Hempstead Town Board members on Thursday passed a 2017 budget that slashes spending by 3 percent and raises taxes by about $6 per household.
The $422.7 million budget, which passed unanimously, is $13.4 million below the town’s current budget of $436.1 million.
It includes a 1.8 percent increase in the tax levy — below the town’s state tax cap limit of 1.84 percent.
Town taxes for the owner of an average single-family home will be $726 under the new budget, not including special districts, county or school taxes.
Hempstead Town Supervisor Anthony Santino touted it as the first structurally balanced budget in more than three decades, with revenue equal to expenses.
Santino said savings were achieved through a reduction of $19.1 million in salary costs. The town accepted 57 early retirements or buyouts it offered in 2015, equaling $6.4 million in savings.
Overtime in 2016 was reduced by more than 40 percent, coming in at $2.5 million — below the town’s estimate of $4.3 million.
Part-time staffing also was reduced by 8.4 percent. The town expects to save $5.5 million by cutting part-timers’ hours by 38 percent.
Most town services should remain the same, town officials said, but every department was ordered to cut discretionary spending by 20 percent, which would save $9 million in 2017.

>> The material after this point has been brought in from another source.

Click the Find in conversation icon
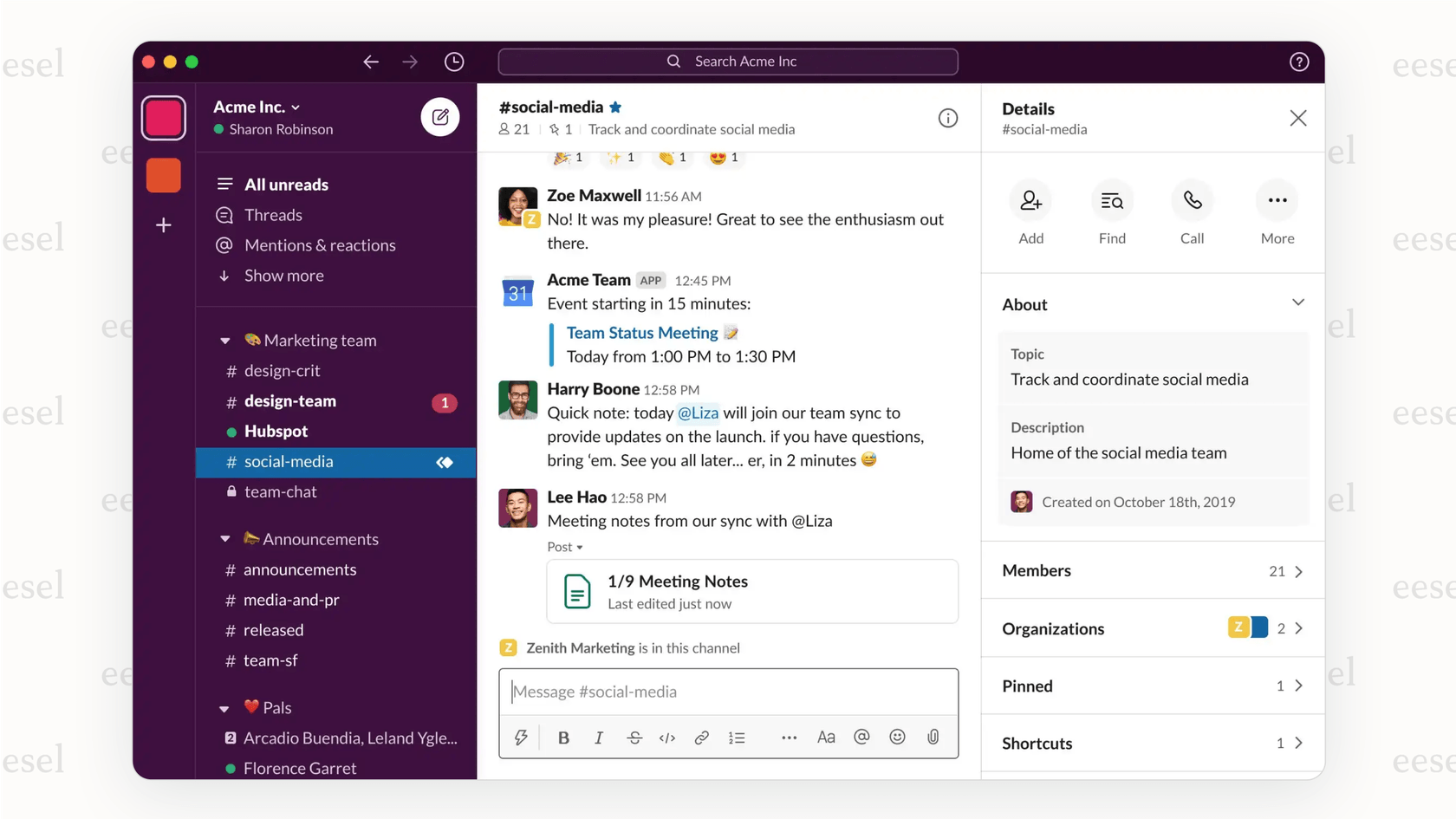coord(1112,200)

Unlike previous budgets that borrowed from town reserves, town officials said that reserves will not be used to balance this year’s budget and the town is seeking to instead add to those reserves. The town’s estimated spendable reserve fund at the end of 2016 is about $18 million.
The state comptroller recommends that towns have about 20 percent of expenditures on hand, which for Hempstead would equal $80 million.
Town officials said they plan to add $400,000 in reserves for next year’s budget. Officials are seeking to increase reserves to improve the town’s interest rates for future borrowing. The town borrows about $40 million to $50 million annually for infrastructure improvements.
Last year’s budget including borrowing of $22.9 million in reserves, but the town is projected to only spend about $10.9 million of that. The town had borrowed $25 million to balance the 2015 budget.
The town’s bond rating was downgraded in December by Moody’s Investors Service to Aa1 for “three years of structurally imbalanced operations which have led to deterioration in available fund balance.”